Problem to work on: Copy every line of the material below without changing anything.

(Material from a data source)
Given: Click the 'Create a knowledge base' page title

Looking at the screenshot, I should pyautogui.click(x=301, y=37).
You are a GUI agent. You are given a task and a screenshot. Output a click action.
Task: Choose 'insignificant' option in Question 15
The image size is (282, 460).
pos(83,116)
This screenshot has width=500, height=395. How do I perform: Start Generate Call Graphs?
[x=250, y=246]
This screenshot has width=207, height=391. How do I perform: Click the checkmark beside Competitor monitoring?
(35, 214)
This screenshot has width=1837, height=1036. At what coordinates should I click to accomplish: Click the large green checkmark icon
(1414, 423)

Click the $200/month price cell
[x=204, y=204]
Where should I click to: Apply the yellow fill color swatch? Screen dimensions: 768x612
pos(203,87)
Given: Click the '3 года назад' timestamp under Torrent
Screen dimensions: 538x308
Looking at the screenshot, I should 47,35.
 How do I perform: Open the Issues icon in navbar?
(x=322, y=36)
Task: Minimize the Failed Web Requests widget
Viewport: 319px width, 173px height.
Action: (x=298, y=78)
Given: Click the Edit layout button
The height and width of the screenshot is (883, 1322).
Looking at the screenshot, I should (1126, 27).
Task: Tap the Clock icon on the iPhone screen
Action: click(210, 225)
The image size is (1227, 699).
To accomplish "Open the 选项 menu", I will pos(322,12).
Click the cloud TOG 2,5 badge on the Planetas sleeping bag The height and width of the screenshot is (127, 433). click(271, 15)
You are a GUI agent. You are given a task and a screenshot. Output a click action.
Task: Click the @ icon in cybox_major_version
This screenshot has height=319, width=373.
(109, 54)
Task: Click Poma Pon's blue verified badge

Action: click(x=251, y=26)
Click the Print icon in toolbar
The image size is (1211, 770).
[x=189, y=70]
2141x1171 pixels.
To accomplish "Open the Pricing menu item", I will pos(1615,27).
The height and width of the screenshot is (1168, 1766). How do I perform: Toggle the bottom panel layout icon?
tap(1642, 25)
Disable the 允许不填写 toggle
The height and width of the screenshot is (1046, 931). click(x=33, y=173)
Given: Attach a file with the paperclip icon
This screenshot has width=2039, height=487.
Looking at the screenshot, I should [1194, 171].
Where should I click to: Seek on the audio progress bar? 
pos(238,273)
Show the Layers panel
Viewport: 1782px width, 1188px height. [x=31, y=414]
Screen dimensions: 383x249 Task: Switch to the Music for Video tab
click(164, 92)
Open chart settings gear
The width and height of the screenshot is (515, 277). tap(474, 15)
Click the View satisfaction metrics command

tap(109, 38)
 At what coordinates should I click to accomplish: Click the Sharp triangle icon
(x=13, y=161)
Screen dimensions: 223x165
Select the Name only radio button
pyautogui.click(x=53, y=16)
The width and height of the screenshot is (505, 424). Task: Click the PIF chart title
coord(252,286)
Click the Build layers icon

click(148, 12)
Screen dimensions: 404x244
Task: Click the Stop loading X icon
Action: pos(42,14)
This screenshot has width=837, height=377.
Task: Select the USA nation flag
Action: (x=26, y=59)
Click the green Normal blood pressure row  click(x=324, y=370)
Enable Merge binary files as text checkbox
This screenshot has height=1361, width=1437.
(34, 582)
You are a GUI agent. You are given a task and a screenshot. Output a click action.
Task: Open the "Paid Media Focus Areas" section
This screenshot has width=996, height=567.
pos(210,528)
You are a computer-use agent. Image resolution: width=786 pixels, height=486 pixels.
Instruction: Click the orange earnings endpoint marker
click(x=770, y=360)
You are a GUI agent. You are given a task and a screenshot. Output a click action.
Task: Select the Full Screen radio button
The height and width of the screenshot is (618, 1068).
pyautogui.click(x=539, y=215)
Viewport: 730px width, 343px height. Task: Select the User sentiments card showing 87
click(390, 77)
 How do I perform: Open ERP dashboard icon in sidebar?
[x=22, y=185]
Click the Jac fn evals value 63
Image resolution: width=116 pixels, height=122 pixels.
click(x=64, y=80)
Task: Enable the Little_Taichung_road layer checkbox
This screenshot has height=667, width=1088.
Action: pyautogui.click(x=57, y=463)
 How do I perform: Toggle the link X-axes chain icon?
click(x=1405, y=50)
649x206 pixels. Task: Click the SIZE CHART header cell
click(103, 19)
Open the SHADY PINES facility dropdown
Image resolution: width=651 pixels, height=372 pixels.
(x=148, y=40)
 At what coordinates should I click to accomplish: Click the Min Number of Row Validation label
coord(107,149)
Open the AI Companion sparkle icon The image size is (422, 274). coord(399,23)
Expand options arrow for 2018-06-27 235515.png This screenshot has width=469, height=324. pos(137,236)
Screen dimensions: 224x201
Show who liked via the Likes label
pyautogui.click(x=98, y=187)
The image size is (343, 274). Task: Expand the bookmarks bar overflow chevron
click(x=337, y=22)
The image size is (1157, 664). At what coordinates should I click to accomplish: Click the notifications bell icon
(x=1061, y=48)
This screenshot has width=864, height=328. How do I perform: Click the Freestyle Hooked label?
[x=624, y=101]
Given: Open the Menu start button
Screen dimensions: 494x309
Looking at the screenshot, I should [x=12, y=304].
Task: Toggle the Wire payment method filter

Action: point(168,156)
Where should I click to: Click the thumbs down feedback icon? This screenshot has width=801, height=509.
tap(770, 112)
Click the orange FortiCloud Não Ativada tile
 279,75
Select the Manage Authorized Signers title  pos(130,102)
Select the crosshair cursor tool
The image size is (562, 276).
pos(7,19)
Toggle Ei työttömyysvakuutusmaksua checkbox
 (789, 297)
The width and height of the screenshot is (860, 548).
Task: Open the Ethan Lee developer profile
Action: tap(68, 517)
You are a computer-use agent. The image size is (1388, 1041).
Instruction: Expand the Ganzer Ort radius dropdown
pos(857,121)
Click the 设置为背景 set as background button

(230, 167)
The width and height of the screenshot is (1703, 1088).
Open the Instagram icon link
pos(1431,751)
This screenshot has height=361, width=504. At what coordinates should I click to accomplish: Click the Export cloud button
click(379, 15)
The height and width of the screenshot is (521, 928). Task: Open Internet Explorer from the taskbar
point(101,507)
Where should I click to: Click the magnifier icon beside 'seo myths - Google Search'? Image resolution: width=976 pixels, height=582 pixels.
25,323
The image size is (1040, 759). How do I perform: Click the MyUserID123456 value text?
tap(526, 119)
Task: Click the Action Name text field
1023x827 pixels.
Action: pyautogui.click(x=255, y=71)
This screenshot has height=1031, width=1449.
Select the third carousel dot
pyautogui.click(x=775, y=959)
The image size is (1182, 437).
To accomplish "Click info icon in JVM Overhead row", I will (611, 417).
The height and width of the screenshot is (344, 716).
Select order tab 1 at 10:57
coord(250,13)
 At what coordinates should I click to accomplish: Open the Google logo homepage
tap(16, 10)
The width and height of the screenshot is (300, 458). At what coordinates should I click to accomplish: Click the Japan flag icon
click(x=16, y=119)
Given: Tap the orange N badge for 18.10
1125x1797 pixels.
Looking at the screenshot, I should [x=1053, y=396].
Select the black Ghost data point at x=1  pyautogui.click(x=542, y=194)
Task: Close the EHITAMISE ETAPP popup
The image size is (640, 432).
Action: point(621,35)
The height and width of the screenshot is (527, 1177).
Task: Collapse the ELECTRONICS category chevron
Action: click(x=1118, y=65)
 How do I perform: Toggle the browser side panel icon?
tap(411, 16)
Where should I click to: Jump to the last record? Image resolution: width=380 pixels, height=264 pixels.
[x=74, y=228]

Solved problem:
Given: Click the 'Create a knowledge base' page title

Looking at the screenshot, I should pyautogui.click(x=301, y=37).
You are a GUI agent. You are given a task and a screenshot. Output a click action.
Task: Choose 'insignificant' option in Question 15
The image size is (282, 460).
pos(83,116)
This screenshot has width=500, height=395. How do I perform: Start Generate Call Graphs?
[x=250, y=246]
This screenshot has width=207, height=391. How do I perform: Click the checkmark beside Competitor monitoring?
(35, 214)
This screenshot has width=1837, height=1036. At what coordinates should I click to accomplish: Click the large green checkmark icon
(1414, 423)

Click the $200/month price cell
[x=204, y=204]
Where should I click to: Apply the yellow fill color swatch? Screen dimensions: 768x612
pos(203,87)
Given: Click the '3 года назад' timestamp under Torrent
Screen dimensions: 538x308
Looking at the screenshot, I should 47,35.
 How do I perform: Open the Issues icon in navbar?
(x=322, y=36)
Task: Minimize the Failed Web Requests widget
Viewport: 319px width, 173px height.
Action: (x=298, y=78)
Given: Click the Edit layout button
The height and width of the screenshot is (883, 1322).
Looking at the screenshot, I should (1126, 27).
Task: Tap the Clock icon on the iPhone screen
Action: click(210, 225)
The image size is (1227, 699).
To accomplish "Open the 选项 menu", I will pos(322,12).
Click the cloud TOG 2,5 badge on the Planetas sleeping bag The height and width of the screenshot is (127, 433). click(271, 15)
You are a GUI agent. You are given a task and a screenshot. Output a click action.
Task: Click the @ icon in cybox_major_version
This screenshot has height=319, width=373.
(109, 54)
Task: Click Poma Pon's blue verified badge

Action: click(x=251, y=26)
Click the Print icon in toolbar
The image size is (1211, 770).
[x=189, y=70]
2141x1171 pixels.
To accomplish "Open the Pricing menu item", I will pos(1615,27).
The height and width of the screenshot is (1168, 1766). How do I perform: Toggle the bottom panel layout icon?
tap(1642, 25)
Disable the 允许不填写 toggle
The height and width of the screenshot is (1046, 931). click(x=33, y=173)
Given: Attach a file with the paperclip icon
This screenshot has width=2039, height=487.
Looking at the screenshot, I should [1194, 171].
Where should I click to: Seek on the audio progress bar? 
pos(238,273)
Show the Layers panel
Viewport: 1782px width, 1188px height. [x=31, y=414]
Screen dimensions: 383x249 Task: Switch to the Music for Video tab
click(164, 92)
Open chart settings gear
The width and height of the screenshot is (515, 277). tap(474, 15)
Click the View satisfaction metrics command

tap(109, 38)
 At what coordinates should I click to accomplish: Click the Sharp triangle icon
(x=13, y=161)
Screen dimensions: 223x165
Select the Name only radio button
pyautogui.click(x=53, y=16)
The width and height of the screenshot is (505, 424). Task: Click the PIF chart title
coord(252,286)
Click the Build layers icon

click(148, 12)
Screen dimensions: 404x244
Task: Click the Stop loading X icon
Action: pos(42,14)
This screenshot has width=837, height=377.
Task: Select the USA nation flag
Action: (x=26, y=59)
Click the green Normal blood pressure row  click(x=324, y=370)
Enable Merge binary files as text checkbox
This screenshot has height=1361, width=1437.
(34, 582)
You are a GUI agent. You are given a task and a screenshot. Output a click action.
Task: Open the "Paid Media Focus Areas" section
This screenshot has width=996, height=567.
pos(210,528)
You are a computer-use agent. Image resolution: width=786 pixels, height=486 pixels.
Instruction: Click the orange earnings endpoint marker
click(x=770, y=360)
You are a GUI agent. You are given a task and a screenshot. Output a click action.
Task: Select the Full Screen radio button
The height and width of the screenshot is (618, 1068).
pyautogui.click(x=539, y=215)
Viewport: 730px width, 343px height. Task: Select the User sentiments card showing 87
click(390, 77)
 How do I perform: Open ERP dashboard icon in sidebar?
[x=22, y=185]
Click the Jac fn evals value 63
Image resolution: width=116 pixels, height=122 pixels.
click(x=64, y=80)
Task: Enable the Little_Taichung_road layer checkbox
This screenshot has height=667, width=1088.
Action: pyautogui.click(x=57, y=463)
 How do I perform: Toggle the link X-axes chain icon?
click(x=1405, y=50)
649x206 pixels. Task: Click the SIZE CHART header cell
click(103, 19)
Open the SHADY PINES facility dropdown
Image resolution: width=651 pixels, height=372 pixels.
(x=148, y=40)
 At what coordinates should I click to accomplish: Click the Min Number of Row Validation label
coord(107,149)
Open the AI Companion sparkle icon The image size is (422, 274). coord(399,23)
Expand options arrow for 2018-06-27 235515.png This screenshot has width=469, height=324. pos(137,236)
Screen dimensions: 224x201
Show who liked via the Likes label
pyautogui.click(x=98, y=187)
The image size is (343, 274). Task: Expand the bookmarks bar overflow chevron
click(x=337, y=22)
The image size is (1157, 664). At what coordinates should I click to accomplish: Click the notifications bell icon
(x=1061, y=48)
This screenshot has width=864, height=328. How do I perform: Click the Freestyle Hooked label?
[x=624, y=101]
Given: Open the Menu start button
Screen dimensions: 494x309
Looking at the screenshot, I should [x=12, y=304].
Task: Toggle the Wire payment method filter

Action: point(168,156)
Where should I click to: Click the thumbs down feedback icon? This screenshot has width=801, height=509.
tap(770, 112)
Click the orange FortiCloud Não Ativada tile
 279,75
Select the Manage Authorized Signers title  pos(130,102)
Select the crosshair cursor tool
The image size is (562, 276).
pos(7,19)
Toggle Ei työttömyysvakuutusmaksua checkbox
 (789, 297)
The width and height of the screenshot is (860, 548).
Task: Open the Ethan Lee developer profile
Action: tap(68, 517)
You are a computer-use agent. The image size is (1388, 1041).
Instruction: Expand the Ganzer Ort radius dropdown
pos(857,121)
Click the 设置为背景 set as background button

(230, 167)
The width and height of the screenshot is (1703, 1088).
Open the Instagram icon link
pos(1431,751)
This screenshot has height=361, width=504. At what coordinates should I click to accomplish: Click the Export cloud button
click(379, 15)
The height and width of the screenshot is (521, 928). Task: Open Internet Explorer from the taskbar
point(101,507)
Where should I click to: Click the magnifier icon beside 'seo myths - Google Search'? Image resolution: width=976 pixels, height=582 pixels.
25,323
The image size is (1040, 759). How do I perform: Click the MyUserID123456 value text?
tap(526, 119)
Task: Click the Action Name text field
1023x827 pixels.
Action: pyautogui.click(x=255, y=71)
This screenshot has height=1031, width=1449.
Select the third carousel dot
pyautogui.click(x=775, y=959)
The image size is (1182, 437).
To accomplish "Click info icon in JVM Overhead row", I will (611, 417).
The height and width of the screenshot is (344, 716).
Select order tab 1 at 10:57
coord(250,13)
 At what coordinates should I click to accomplish: Open the Google logo homepage
tap(16, 10)
The width and height of the screenshot is (300, 458). At what coordinates should I click to accomplish: Click the Japan flag icon
click(x=16, y=119)
Given: Tap the orange N badge for 18.10
1125x1797 pixels.
Looking at the screenshot, I should [x=1053, y=396].
Select the black Ghost data point at x=1  pyautogui.click(x=542, y=194)
Task: Close the EHITAMISE ETAPP popup
The image size is (640, 432).
Action: point(621,35)
The height and width of the screenshot is (527, 1177).
Task: Collapse the ELECTRONICS category chevron
Action: click(x=1118, y=65)
 How do I perform: Toggle the browser side panel icon?
tap(411, 16)
Where should I click to: Jump to the last record? Image resolution: width=380 pixels, height=264 pixels.
[x=74, y=228]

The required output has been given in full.